#### [EXCERPT PROVIDED]
- Opening Delimiter -
They tracked mutations in the microbes which rendered them more successful at the higher temperatures.
They then started with a brand new unmutated batch of critters and did it again. Same mutations cropped up.
Furball, do you know the link?
Also, try Googling for the term "nylon bug."
Not good enough to display the whole panoply of macroevolution in vivo, but certainly good enough for a "proof of concept"...
Cheers!
Grey_Whiskers, I never can tell which side of the argument you are on. Doesn't really matter, all of your posts whether on the bible or on science are always interesting.
GW - I remember the thread. The culture was grown in a continuous culture - turbidostat, IIRC and you got the general gist. I couldn't find a post of mine in such a thread, but I may have been just lurking. This was not speciation, though, but a great example of the rapidity of adaptation by microbes that could very well be a first step in speciation.
The Nylon Bug thing is quite different. It is actually a misnomer since the bug doesn't really eat nylon, but small "nylon-mers". It was from a group of Japanese researchers and the enzyme was probably recruited from another function, because IIRC it had a very high Km, showing very poor affinity for the nylon oligomers. But this showed how a new function can be derived from a protein that has quite a different function. For more on recruitment see the old papers of E.C.C. Lin on enzyme recruitment - classics in the development of new capabilities from old genetic information.
- Closing Delimiter -
#### [DATASET SECTION]
- Opening Delimiter -
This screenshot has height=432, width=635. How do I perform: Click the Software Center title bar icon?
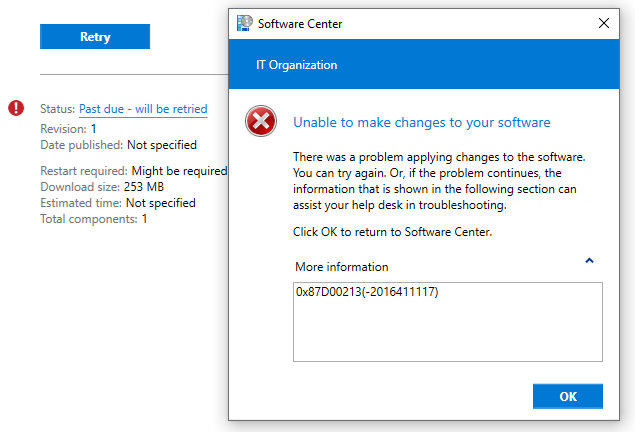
- Closing Delimiter -
#### [EXERCISE 1]
From the forum thread about microbial adaptation, copy the passage that begins at the words "Not good enough" and stops after "step in speciation.".
#### [EXERCISE 2]
In the forum thread about microbial adaptation, what does the "nylon bug" really eat?

#### [ANSWER SECTION 1]
Not good enough to display the whole panoply of macroevolution in vivo, but certainly good enough for a "proof of concept"...
Cheers!
Grey_Whiskers, I never can tell which side of the argument you are on. Doesn't really matter, all of your posts whether on the bible or on science are always interesting.
GW - I remember the thread. The culture was grown in a continuous culture - turbidostat, IIRC and you got the general gist. I couldn't find a post of mine in such a thread, but I may have been just lurking. This was not speciation, though, but a great example of the rapidity of adaptation by microbes that could very well be a first step in speciation.

#### [ANSWER SECTION 2]
It eats small "nylon-mers," not nylon itself.